Entrer dans l’atelier d’Alexandre Gazaï c’est un peu comme découvrir la caverne d’Ali Baba. Des aquarelles de Juillard ou Savard côtoient des figurines de Spirou et Fantasio, des albums grand format de Gil Jourdan font face à des portraits de Natacha… Il y a de la magie dans l’air, celle des années 50 et 60, remise au goût du jour par l’édition de somptueux albums. Bienvenue chez Golden Creek Studio !
Comment est née l’aventure de Golden Creek Studio ?
J’ai créé la société en 1987, destinée au départ pour des photos et des films. Le nom Golden Creek est un hommage à l’album de Jerry Spring, le premier western en langue française. C’était également une private joke par rapport au cinéma et à la photo, des métiers un peu fastidieux où, comme pour les chercheurs d’or, on fouille pendant des années sans être sûr de trouver un filon. C’est la même probabilité. Il y a aussi une petite allusion à Jack London, un auteur que j’ai toujours beaucoup aimé.

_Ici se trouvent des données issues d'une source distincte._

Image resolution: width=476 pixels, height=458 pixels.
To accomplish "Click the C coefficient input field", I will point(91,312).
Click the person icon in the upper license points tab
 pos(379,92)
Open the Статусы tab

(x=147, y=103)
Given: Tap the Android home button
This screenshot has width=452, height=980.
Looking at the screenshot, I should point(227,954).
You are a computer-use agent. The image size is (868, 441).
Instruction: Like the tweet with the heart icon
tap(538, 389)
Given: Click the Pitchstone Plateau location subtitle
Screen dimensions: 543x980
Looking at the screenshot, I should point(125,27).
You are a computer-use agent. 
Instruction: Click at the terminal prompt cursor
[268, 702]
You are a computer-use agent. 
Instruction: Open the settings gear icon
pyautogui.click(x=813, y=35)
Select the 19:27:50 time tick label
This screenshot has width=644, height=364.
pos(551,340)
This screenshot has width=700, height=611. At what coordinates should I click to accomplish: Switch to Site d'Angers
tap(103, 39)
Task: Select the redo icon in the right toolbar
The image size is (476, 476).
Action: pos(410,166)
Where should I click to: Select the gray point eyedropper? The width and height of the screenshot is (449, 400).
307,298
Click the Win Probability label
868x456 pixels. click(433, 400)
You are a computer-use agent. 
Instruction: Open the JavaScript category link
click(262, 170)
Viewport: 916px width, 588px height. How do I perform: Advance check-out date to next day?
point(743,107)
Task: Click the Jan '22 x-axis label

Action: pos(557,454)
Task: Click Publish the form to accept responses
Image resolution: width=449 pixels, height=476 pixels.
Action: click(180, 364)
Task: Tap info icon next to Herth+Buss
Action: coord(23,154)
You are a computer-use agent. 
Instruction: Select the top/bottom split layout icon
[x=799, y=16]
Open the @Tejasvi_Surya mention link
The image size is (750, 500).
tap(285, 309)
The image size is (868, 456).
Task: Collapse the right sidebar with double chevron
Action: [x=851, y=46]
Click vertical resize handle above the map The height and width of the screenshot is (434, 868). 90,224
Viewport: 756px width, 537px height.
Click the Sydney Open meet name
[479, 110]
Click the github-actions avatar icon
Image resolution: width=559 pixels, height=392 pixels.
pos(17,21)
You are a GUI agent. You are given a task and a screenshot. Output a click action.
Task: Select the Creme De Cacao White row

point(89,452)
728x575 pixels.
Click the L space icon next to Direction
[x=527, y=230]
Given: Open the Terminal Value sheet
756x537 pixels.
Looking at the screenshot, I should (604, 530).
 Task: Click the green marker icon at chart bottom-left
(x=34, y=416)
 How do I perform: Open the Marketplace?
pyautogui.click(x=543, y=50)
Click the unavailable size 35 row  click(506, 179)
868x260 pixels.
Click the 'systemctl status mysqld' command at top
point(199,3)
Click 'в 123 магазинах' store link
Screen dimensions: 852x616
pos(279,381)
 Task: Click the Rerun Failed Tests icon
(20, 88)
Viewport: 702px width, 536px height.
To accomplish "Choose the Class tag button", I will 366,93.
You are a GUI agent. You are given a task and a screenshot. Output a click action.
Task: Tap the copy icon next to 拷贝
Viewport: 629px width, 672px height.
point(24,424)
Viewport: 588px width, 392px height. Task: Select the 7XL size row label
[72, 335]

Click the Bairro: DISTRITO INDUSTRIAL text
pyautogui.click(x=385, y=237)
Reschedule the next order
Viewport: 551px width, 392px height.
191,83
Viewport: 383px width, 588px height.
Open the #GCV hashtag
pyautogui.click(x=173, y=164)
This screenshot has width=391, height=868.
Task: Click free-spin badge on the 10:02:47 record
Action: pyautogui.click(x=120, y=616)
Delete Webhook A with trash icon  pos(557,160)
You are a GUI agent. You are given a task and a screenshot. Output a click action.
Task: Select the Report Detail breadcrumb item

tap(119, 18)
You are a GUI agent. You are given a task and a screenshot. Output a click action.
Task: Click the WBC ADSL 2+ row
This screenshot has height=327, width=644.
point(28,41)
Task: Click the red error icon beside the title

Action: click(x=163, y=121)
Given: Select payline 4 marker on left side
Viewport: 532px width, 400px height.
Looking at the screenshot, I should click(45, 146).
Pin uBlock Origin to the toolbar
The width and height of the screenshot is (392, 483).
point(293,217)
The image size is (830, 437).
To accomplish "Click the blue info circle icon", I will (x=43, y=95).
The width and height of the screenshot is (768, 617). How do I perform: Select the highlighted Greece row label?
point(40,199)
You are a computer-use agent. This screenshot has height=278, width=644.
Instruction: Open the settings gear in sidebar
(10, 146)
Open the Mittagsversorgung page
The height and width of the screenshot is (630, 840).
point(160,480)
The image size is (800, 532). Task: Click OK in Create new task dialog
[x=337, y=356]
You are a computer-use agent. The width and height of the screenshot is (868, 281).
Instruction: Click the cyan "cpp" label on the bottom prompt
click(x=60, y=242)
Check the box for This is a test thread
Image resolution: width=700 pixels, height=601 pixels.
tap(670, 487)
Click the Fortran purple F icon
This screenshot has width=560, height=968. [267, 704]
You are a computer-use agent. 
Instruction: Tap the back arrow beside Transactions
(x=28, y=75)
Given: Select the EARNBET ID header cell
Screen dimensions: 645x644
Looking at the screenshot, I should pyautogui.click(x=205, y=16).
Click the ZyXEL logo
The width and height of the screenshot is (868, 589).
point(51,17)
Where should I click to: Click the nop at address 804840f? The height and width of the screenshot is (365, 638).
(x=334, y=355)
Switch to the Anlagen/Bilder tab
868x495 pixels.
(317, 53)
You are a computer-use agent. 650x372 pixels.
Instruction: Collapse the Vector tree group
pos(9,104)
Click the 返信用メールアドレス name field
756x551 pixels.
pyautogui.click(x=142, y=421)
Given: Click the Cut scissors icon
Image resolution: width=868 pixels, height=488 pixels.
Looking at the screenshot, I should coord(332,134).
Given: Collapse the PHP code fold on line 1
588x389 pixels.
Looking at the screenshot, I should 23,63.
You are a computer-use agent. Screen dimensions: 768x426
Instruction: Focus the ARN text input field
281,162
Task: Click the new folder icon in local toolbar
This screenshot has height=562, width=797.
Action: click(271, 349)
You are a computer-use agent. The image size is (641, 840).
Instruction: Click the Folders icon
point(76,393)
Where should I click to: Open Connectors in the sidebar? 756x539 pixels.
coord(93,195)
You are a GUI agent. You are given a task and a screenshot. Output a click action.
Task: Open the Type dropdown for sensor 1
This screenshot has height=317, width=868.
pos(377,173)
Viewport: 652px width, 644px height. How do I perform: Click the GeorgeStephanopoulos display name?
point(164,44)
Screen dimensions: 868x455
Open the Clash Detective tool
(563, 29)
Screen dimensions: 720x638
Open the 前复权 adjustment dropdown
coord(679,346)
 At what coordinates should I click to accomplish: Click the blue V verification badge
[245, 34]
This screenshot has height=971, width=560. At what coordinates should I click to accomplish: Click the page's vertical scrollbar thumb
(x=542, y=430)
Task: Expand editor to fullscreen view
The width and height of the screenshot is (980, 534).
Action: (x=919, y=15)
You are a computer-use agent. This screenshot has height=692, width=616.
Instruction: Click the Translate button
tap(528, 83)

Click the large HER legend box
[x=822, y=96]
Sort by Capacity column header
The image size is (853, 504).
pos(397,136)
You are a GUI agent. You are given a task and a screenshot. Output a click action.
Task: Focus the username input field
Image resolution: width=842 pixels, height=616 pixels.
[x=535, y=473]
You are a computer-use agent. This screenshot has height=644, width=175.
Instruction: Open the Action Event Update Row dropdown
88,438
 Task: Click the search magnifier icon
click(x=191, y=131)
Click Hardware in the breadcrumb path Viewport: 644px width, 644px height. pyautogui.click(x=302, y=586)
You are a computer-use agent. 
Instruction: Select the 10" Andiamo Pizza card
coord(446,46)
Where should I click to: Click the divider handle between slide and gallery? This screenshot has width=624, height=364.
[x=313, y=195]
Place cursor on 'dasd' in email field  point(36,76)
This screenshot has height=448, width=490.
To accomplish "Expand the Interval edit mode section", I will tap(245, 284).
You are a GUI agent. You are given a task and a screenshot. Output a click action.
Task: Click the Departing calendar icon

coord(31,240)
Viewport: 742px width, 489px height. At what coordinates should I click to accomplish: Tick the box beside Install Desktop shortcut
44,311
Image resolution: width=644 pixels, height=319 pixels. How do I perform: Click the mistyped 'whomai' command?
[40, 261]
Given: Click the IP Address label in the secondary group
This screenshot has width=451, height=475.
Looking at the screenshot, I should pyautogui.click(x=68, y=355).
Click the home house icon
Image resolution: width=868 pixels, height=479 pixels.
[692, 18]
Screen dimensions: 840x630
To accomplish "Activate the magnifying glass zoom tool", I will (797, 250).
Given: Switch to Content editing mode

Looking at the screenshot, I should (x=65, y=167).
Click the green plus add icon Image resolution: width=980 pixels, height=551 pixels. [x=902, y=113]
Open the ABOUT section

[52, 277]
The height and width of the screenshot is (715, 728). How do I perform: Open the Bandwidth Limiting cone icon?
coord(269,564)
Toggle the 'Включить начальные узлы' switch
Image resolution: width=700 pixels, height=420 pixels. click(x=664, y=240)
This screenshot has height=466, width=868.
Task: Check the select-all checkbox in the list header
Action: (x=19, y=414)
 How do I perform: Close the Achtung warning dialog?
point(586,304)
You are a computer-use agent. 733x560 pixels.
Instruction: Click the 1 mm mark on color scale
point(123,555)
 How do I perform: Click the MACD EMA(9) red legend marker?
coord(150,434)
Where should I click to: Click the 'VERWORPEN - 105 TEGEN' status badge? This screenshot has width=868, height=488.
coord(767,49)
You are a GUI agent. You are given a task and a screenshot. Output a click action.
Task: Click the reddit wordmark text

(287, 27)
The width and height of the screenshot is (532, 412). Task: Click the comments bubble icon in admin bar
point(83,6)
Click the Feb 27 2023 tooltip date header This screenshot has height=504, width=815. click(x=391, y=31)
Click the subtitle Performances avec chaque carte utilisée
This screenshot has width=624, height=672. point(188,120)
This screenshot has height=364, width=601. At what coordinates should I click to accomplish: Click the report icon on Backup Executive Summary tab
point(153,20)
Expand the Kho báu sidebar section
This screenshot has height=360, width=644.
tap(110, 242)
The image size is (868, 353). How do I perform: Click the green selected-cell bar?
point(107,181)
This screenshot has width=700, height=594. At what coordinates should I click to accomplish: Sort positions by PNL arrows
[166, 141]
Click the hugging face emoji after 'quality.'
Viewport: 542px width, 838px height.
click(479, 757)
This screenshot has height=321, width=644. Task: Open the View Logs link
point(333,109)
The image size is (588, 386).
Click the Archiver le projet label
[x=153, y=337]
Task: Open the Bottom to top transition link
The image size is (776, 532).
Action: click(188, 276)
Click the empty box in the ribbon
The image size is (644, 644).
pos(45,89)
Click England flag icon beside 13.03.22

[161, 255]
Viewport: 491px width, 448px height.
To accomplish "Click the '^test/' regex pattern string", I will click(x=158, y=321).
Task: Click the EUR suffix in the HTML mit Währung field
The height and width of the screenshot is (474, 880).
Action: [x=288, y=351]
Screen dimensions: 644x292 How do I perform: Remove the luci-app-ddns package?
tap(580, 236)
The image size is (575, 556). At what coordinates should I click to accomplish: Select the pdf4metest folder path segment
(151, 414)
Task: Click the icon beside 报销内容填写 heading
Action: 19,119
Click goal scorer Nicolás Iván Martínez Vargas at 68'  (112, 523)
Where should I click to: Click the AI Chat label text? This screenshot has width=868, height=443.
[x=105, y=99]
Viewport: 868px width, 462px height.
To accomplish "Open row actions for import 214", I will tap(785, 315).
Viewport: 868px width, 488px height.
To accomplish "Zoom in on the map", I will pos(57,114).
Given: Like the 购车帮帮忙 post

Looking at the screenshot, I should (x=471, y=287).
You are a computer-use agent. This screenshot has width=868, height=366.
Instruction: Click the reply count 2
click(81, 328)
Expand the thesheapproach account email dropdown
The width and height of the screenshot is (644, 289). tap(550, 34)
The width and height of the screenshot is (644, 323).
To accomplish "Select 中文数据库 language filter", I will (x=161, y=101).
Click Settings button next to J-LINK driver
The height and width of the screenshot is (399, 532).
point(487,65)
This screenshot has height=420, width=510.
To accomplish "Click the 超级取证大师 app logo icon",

À la fin des années 90, quand j’ai cessé de faire des photos, une idée un peu saugrenue m’est venue à l’esprit. Comme je m’étais remis à l’aquarelle, j’ai proposé à André Juillard de concevoir un hommage à Tillieux. Il a réalisé le dessin que j’ai fait reproduire sur papier Velin, puis je me suis dit qu’il ne me restait plus qu’à l’aquareller et que cela ne prendrait que quinze jours ou trois semaines. J’ai passé finalement six mois dessus. Ensuite, tout s’est enchaîné. J’ai fait un deuxième dessin, puis un autre et au bout de 20, soit 2 800 aquarelles peintes, je me suis orienté vers l’édition d’albums, en ciblant ceux parus entre les années 1954 et 1965.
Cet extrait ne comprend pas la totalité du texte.